:: DIRECTIVE 1 ::
Translate this sentence from the passage on Brady's photography into Spanish: "We shall get some more glimpses presently of these adventurous souls in action."
:: DIRECTIVE 2 ::
From the passage on Brady's photography, copy word for word everything from "The need for" down to "Gardner. Thomas G.".

Brady's natural business-sense and his
mercantile training showed him the chance for a career which this new
invention opened, and it was but a short time before he had a gallery on
Broadway and was well launched upon the new trade of furnishing
daguerreotype portraits to all comers. He was successful from the start;
in 1851 his work took a prize at the London World's Fair; about the same
time he opened an office in Washington; in the fifties he brought over
Alexander Gardner, an expert in the new revolutionary
wet-plate process,
which gave a negative furnishing many prints instead of one unduplicatable original; and in the twenty years between his start and
the Civil War he became the fashionable photographer of his day—as is
evidenced not only by the superb collection of notable people whose
portraits he gathered together, but by Brete Harte's classic verse (from
"Her Letter"):
Well, yes—if you saw us out driving Each
day in the Park, four-in-hand—If you saw poor dear mamma contriving To
look supernaturally grand,—If you saw papa's picture, as taken By Brady,
and tinted at that,—You'd never suspect he sold bacon And flour at
Poverty Flat.
Upon this sunny period of prosperity the
Civil War broke in 1861. Brady had made portraits of scores of the men
who leaped into still greater prominence as leaders in the terrible
struggle, and his vigorous enthusiasm saw in this fierce drama an
opportunity to win ever brighter laurels. His energy and his
acquaintance with men in authority overcame every obstacle, and he
succeeded in interesting
President Lincoln, Secretary Stanton, General
Grant, and Allan Pinkerton to such an extent that he obtained the
protection of the Secret Service, and permits to make photographs at the
front. Everything had to be done at his own expense, but with entire
confidence he equipped his men, and set out himself as well, giving
instructions to guard against breakage by making two negatives of
everything, and infusing into all his own ambition to astonish the world
by this unheardof feat.
The need for such permits appears in a "home letter " from E. T. Whitney, a war photographer whose negatives,
unfortunately, have been destroyed. This letter, dated March 13. 1862.
states that the day before "all photographing has been stopped by
general orders from headquarters." Owing to ignorance of this order on
the part of the guard at the bridge, Whitney was allowed to reach the
Army of the Potomac, where he made application to General McClellan for
a special pass.
We shall get some more glimpses presently
of these adventurous souls in action. But, as already hinted,
extraordinary as were the results of Brady's impetuous vigor, he was but
one of many in the great work of picturing the war. Three-fourths of the
scenes with the Army of the Potomac were made by Gardner. Thomas G.

:: STORED ROWS ::
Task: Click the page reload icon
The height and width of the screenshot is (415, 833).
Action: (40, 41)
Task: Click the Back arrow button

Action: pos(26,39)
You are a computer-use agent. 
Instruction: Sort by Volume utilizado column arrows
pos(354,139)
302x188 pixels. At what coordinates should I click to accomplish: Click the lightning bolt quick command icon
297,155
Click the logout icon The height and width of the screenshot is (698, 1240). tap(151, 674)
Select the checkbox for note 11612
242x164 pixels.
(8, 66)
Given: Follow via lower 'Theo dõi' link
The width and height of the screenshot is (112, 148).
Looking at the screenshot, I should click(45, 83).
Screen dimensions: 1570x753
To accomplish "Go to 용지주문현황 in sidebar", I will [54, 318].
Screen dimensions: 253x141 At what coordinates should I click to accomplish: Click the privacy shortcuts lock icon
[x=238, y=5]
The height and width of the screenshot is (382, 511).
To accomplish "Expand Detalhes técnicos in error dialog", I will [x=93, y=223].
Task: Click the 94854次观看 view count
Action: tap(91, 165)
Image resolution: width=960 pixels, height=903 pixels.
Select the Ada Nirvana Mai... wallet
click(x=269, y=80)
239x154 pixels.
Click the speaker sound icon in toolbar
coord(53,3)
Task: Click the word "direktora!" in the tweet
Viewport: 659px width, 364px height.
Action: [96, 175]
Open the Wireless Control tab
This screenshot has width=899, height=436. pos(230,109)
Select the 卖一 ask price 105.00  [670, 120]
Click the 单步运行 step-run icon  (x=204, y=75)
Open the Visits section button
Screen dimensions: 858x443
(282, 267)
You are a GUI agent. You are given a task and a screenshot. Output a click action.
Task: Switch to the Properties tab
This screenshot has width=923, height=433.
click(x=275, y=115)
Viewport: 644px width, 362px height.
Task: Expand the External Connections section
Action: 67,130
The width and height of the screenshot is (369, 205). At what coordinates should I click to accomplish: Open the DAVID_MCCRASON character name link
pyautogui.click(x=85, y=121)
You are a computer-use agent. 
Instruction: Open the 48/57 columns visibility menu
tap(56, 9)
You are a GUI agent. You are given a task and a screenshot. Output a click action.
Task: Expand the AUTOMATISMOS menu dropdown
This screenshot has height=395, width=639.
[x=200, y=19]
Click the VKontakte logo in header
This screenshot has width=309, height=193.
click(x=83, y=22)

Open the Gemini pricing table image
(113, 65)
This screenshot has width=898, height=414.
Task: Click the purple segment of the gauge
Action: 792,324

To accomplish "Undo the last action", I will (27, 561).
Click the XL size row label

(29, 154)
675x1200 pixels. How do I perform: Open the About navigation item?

:: SOLUTION 1 ::
Dentro de poco veremos algo más de estas almas aventureras en acción.

:: SOLUTION 2 ::
The need for such permits appears in a "home letter " from E. T. Whitney, a war photographer whose negatives,
unfortunately, have been destroyed. This letter, dated March 13. 1862.
states that the day before "all photographing has been stopped by
general orders from headquarters." Owing to ignorance of this order on
the part of the guard at the bridge, Whitney was allowed to reach the
Army of the Potomac, where he made application to General McClellan for
a special pass.
We shall get some more glimpses presently
of these adventurous souls in action. But, as already hinted,
extraordinary as were the results of Brady's impetuous vigor, he was but
one of many in the great work of picturing the war. Three-fourths of the
scenes with the Army of the Potomac were made by Gardner. Thomas G.